Dataset items:
* * *
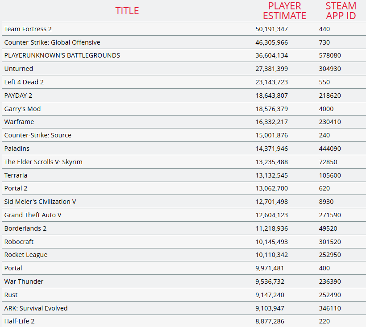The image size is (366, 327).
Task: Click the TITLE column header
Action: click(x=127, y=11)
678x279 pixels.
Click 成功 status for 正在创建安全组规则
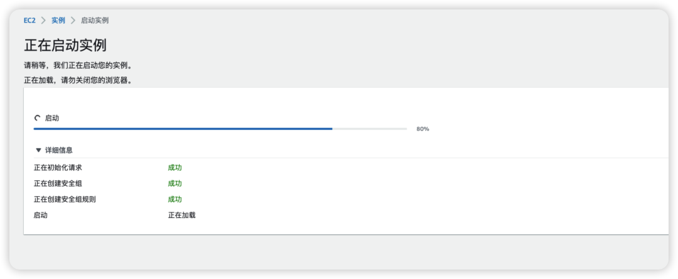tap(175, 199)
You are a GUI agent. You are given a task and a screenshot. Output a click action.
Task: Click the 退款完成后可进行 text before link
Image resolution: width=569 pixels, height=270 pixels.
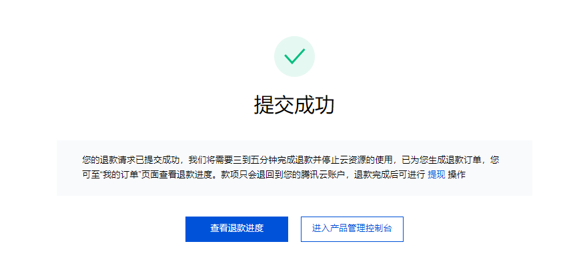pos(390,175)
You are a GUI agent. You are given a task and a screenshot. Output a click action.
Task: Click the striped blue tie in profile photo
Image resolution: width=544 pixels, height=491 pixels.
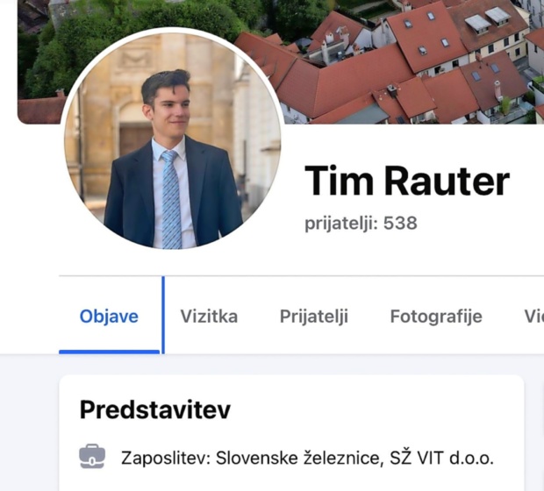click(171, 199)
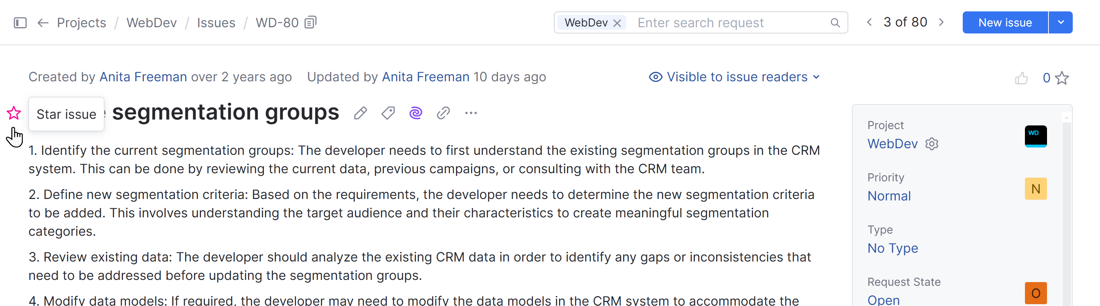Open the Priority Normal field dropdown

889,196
* * *
» **The task**
Please copy all of the records above word for word, leaving the pictures out of your answer.

» **Correct result**
The image size is (366, 327).
Task: Click the TITLE column header
Action: click(x=127, y=11)
678x279 pixels.
Click 成功 status for 正在创建安全组规则
tap(175, 199)
You are a GUI agent. You are given a task and a screenshot. Output a click action.
Task: Click the 退款完成后可进行 text before link
Image resolution: width=569 pixels, height=270 pixels.
pos(390,175)
You are a GUI agent. You are given a task and a screenshot. Output a click action.
Task: Click the striped blue tie in profile photo
Image resolution: width=544 pixels, height=491 pixels.
click(171, 199)
Open the Priority Normal field dropdown

889,196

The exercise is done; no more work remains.